# Description of the task:
The answer should be each line of the records that contains the word "swatch"; please copy them all.

++++ Source information ++++

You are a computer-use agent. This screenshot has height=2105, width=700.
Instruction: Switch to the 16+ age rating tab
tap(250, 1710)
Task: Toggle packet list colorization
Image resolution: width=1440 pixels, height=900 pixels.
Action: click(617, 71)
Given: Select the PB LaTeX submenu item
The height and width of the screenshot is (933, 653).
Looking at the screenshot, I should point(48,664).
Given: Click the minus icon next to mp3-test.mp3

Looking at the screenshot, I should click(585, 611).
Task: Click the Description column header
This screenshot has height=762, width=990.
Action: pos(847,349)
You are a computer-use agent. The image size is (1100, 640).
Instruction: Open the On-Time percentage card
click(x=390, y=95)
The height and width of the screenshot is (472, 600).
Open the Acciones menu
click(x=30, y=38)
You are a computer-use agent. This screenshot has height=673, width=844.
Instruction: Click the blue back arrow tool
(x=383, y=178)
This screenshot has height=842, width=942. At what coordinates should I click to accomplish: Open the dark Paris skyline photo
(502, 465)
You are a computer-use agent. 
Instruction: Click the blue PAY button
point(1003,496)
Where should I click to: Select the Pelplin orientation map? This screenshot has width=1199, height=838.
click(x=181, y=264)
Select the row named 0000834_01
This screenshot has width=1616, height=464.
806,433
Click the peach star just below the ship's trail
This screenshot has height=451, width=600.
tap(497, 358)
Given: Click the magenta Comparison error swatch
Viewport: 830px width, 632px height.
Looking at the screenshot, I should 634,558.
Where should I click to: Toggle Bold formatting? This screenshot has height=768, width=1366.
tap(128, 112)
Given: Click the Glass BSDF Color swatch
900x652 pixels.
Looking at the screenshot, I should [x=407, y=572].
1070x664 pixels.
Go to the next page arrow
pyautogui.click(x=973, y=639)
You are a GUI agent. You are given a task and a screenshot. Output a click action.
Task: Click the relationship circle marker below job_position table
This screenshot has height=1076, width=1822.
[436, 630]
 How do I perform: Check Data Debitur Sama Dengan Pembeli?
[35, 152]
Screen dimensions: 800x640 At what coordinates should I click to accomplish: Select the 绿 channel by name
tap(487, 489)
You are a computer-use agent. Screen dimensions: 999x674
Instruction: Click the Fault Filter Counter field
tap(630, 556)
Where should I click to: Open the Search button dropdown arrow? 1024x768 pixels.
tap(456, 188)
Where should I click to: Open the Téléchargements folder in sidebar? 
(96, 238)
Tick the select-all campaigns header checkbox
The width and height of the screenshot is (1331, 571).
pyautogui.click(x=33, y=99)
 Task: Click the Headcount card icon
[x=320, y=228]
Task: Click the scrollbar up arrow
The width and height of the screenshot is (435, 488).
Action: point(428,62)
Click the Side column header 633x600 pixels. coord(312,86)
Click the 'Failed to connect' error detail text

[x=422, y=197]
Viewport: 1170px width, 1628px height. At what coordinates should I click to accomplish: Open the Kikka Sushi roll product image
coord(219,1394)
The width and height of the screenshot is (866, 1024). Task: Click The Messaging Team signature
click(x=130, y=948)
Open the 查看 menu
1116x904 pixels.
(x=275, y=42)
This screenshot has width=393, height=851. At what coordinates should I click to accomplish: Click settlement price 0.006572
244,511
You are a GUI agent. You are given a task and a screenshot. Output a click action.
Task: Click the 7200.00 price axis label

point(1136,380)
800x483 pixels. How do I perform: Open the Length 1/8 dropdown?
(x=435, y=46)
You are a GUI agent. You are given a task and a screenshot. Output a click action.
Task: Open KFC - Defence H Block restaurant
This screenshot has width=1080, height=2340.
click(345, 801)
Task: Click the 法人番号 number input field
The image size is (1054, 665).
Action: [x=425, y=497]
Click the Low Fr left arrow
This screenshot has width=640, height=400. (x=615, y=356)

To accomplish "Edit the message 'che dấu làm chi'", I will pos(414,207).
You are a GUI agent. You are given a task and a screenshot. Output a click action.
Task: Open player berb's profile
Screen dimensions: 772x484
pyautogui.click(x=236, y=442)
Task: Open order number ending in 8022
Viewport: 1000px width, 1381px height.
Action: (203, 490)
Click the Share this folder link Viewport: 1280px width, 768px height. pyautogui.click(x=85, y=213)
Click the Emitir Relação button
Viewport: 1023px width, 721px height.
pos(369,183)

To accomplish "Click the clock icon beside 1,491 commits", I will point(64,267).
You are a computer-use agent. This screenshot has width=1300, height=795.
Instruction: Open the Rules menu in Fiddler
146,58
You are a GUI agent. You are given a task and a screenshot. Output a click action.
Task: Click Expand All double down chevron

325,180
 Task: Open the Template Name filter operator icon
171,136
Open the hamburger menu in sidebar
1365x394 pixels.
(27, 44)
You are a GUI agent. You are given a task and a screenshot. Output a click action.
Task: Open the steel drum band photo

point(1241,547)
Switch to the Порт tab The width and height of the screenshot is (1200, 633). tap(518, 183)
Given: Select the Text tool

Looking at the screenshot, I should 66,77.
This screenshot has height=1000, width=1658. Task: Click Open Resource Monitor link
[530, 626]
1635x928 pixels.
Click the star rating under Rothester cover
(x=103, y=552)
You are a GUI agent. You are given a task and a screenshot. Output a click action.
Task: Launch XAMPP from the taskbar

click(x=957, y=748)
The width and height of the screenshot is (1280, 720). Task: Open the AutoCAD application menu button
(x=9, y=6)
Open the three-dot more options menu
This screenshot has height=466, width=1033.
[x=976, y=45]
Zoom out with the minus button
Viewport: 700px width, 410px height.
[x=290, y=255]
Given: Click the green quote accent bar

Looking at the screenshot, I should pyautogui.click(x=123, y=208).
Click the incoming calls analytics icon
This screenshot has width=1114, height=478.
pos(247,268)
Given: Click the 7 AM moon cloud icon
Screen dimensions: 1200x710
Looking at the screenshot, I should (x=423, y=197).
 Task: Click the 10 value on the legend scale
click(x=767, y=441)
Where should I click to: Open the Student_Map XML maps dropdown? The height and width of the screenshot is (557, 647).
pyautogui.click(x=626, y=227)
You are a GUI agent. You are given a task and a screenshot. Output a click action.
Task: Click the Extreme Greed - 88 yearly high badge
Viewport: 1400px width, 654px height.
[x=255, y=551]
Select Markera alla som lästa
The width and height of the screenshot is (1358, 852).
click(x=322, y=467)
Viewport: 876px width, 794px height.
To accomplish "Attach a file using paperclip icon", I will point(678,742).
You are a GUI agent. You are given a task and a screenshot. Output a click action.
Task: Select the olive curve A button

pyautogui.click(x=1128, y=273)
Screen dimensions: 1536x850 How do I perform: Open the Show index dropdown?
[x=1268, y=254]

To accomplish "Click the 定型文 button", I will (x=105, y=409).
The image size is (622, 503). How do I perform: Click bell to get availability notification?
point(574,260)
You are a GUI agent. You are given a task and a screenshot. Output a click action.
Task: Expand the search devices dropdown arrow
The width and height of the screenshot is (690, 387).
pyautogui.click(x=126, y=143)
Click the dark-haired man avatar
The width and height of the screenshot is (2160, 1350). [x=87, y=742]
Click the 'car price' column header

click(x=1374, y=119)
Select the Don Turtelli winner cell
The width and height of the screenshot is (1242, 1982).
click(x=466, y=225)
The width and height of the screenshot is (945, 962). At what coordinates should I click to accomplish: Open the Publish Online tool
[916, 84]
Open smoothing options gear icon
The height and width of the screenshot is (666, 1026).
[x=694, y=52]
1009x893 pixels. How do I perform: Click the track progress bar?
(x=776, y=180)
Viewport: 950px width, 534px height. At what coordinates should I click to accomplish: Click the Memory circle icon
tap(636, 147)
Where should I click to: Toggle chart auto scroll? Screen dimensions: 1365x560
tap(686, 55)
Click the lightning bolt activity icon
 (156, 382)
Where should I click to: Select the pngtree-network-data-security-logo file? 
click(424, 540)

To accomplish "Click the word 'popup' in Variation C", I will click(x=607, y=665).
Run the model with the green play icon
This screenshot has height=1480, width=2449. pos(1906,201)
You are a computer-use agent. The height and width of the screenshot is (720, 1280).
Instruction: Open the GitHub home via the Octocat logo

++++

# Response below:
Given: Click the magenta Comparison error swatch
Given: Click the Glass BSDF Color swatch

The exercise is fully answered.